The Importance of Sleep
Importance of Sleep: Six reasons for women not to scrimp on sleep
A recent survey found that more people are sleeping less than six hours a night, and sleep difficulties visit 75% of us at least a few nights per week. A short-lived bout of insomnia is generally nothing to worry about. The bigger concern is chronic sleep loss, which can contribute to health problems such as weight gain, high blood pressure, and a decrease in the immune system’s power, reports the Harvard Women’s Health Watch.
While more research is needed to explore the links between chronic sleep loss and health, it’s safe to say that sleep is too important to shortchange.
The Harvard Women’s Health Watch suggests six reasons to get enough sleep:
Learning and memory: Sleep helps the brain commit new information to memory through a process called memory consolidation. In studies, people who’d slept after learning a task did better on tests later.
Metabolism and weight: Chronic sleep deprivation may cause weight gain by affecting the way our bodies process and store carbohydrates, and by altering levels of hormones that affect our appetite.
Safety: Sleep debt contributes to a greater tendency to fall asleep during the daytime. These lapses may cause falls and mistakes such as medical errors, air traffic mishaps, and road accidents.

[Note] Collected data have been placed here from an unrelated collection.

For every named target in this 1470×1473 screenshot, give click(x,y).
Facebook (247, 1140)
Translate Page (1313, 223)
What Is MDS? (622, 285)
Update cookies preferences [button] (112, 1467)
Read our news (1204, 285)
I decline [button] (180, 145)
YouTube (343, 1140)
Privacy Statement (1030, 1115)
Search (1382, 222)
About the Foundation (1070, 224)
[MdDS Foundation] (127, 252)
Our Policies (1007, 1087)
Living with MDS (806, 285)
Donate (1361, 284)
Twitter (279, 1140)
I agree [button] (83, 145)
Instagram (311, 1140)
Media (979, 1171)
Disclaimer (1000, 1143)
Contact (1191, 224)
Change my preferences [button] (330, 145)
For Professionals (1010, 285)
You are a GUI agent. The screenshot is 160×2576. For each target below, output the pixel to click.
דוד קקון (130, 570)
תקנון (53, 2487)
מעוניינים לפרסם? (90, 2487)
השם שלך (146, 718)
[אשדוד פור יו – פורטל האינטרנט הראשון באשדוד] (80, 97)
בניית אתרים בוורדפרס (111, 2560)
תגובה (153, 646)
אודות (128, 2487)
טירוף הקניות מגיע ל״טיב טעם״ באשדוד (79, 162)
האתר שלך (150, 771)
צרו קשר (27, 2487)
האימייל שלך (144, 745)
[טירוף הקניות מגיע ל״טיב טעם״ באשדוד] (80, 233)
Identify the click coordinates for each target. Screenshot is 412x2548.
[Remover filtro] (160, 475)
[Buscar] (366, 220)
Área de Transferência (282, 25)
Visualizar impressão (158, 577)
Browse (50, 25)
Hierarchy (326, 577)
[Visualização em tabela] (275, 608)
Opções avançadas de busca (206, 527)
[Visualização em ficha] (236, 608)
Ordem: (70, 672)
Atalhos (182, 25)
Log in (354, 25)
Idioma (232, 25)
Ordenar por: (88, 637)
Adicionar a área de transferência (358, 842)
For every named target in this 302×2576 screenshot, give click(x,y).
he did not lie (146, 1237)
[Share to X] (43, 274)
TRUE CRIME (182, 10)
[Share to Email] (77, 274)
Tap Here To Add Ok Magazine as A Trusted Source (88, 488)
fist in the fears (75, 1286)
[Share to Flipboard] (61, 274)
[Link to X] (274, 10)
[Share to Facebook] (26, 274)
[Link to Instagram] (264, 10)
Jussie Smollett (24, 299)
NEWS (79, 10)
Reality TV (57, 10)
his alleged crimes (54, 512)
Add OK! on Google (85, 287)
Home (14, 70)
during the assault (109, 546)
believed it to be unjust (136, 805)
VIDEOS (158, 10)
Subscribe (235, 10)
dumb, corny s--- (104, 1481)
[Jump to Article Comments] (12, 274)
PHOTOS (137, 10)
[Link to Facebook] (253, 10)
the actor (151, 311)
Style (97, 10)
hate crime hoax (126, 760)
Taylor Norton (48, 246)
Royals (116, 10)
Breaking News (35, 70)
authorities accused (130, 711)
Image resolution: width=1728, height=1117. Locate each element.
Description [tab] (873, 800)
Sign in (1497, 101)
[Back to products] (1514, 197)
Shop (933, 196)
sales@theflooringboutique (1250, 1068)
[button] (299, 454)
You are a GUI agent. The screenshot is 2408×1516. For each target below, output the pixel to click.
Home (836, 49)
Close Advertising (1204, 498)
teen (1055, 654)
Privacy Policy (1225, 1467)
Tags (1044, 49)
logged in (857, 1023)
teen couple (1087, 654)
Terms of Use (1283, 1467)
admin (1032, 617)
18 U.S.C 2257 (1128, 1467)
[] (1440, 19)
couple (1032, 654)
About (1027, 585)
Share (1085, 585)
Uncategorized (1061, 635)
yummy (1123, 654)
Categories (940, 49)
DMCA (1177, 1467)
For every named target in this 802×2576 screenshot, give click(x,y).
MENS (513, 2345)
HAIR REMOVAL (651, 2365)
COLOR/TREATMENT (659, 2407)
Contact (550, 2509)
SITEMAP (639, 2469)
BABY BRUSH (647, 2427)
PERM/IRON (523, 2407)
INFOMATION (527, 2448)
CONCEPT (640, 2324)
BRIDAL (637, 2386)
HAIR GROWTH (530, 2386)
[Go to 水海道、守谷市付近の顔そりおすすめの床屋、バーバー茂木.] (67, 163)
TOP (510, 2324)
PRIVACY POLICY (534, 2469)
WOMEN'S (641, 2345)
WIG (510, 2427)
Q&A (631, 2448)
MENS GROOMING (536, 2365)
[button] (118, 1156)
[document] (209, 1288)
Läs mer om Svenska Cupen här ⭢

Mood: Sleep loss may result in irritability, impatience, inability to concentrate, and moodiness. Too little sleep can also leave you too tired to do the things you like to do.
Cardiovascular health: Serious sleep disorders have been linked to hypertension, increased stress hormone levels, and irregular heartbeat.
Disease: Sleep deprivation alters immune function, including the activity of the body’s killer cells. Keeping up with sleep may also help fight cancer.